Golem Network, a flexible, open-source platform that seeks to offer democratized access to digital resources, has launched an app that allows anyone that owns a laptop to mine crypto. The company unveiled this news through a blog post on September 23, noting that the app is dubbed Thorg. Reportedly, Thorg runs on the Golem Network, and it lets users mine Ethereum (ETH/USD) in an easy, intuitive, and non-custodial manner.
According to the blog post, Thorg lets Windows users compute tasks to create shares. The network then uses these shares to mine ETH. While the app mines ETH, users will earn the Golem token (GLM/USD). Golem Network then makes payments through a Layer 2 Polygon payment driver. This payment driver helps minimize any high transaction fee associated with the ERC-20 GLM token.

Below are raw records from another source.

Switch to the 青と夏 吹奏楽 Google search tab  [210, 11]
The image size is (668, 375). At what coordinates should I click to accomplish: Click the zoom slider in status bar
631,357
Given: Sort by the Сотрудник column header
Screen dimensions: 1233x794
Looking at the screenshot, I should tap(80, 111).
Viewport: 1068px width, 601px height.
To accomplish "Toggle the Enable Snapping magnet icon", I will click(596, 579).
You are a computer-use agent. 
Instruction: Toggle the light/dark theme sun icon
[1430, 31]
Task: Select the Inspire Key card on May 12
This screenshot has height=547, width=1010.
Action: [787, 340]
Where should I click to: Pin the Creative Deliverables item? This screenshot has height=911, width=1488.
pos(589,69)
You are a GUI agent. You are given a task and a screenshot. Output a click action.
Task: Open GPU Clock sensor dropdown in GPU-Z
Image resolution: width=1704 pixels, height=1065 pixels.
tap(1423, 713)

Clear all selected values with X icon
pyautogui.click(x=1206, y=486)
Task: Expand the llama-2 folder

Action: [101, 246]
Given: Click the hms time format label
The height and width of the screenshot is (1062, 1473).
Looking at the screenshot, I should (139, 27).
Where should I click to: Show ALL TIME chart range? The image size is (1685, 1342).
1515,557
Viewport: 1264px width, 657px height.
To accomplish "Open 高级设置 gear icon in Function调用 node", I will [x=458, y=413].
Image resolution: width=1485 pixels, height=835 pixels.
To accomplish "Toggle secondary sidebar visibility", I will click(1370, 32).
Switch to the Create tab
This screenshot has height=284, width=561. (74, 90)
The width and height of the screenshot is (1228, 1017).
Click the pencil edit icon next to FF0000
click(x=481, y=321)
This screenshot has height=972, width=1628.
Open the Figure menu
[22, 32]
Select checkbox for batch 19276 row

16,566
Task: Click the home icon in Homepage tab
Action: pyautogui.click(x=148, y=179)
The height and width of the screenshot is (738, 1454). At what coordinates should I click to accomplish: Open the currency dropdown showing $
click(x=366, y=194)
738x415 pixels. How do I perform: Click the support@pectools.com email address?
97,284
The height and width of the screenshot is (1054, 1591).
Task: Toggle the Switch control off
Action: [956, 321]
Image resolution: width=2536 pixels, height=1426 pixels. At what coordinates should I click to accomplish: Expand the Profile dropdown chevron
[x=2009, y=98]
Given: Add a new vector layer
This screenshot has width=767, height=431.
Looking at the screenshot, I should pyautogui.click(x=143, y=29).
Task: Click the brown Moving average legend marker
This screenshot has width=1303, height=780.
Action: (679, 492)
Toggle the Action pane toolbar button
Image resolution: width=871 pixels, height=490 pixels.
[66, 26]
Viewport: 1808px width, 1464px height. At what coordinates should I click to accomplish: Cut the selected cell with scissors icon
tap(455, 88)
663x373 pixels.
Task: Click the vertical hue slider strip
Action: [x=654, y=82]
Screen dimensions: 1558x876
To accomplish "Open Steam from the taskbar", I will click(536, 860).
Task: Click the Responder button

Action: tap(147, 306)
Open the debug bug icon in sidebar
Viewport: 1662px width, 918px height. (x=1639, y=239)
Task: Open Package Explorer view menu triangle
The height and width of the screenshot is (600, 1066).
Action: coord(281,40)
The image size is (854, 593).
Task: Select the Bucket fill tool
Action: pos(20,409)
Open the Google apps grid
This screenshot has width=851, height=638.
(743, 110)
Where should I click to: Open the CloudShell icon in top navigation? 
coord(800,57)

Per Golem Network’s CEO, Piotr Janiuk, this launch is part of the project’s goal to harness more use cases. According to him, Thorg is a way for the company to show its progress in multiple technical development areas and test them before availing them to end-users and the ecosystem’s growing number of developers.
The Thorg implementation aids as well, in improving the Golem market: the mining use-case opens new ways of achieving a healthy and efficient market by providing additional tools for optimizing passive income with Golem.
Thorg’s requirements might limit the user base
The minimum requirements for running the Thorg application are a Windows 10 operating system and a graphics card that features 6GB of RAM or more. These requirements limit PCs that can handle the application to high-end gaming laptops, which are relatively expensive. It is also worth considering that a graphics card with 6GB of RAM will only produce approximately 26MH/s.
As such, the mining proceeds will be marginal after factoring in the laptop’s power consumption. Per mining calculators, mining with a PC that features a 6GB graphics card can generate a daily yield of around $0.06 (£0.044). With such returns, it would take over three months to get $6 (£4.38) from mining ETH, according to Coinwarz, an ETH mining calculator. Although the rewards depend on how powerful a graphics card is, they still can’t match someone using a mining rig.
To ensure no one feels left out, Golem Network noted that one does not necessarily need high-end GPUs to produce shares and earn GLM. The company noted that it is working on integrating CPU computations into Thorg.
While Janiuk believes this development will help expand the Golem ecosystem, GLM is bleeding after losing 4.29% over the last 24 hours to change hands at $0.4683 (£0.34), at the time of writing.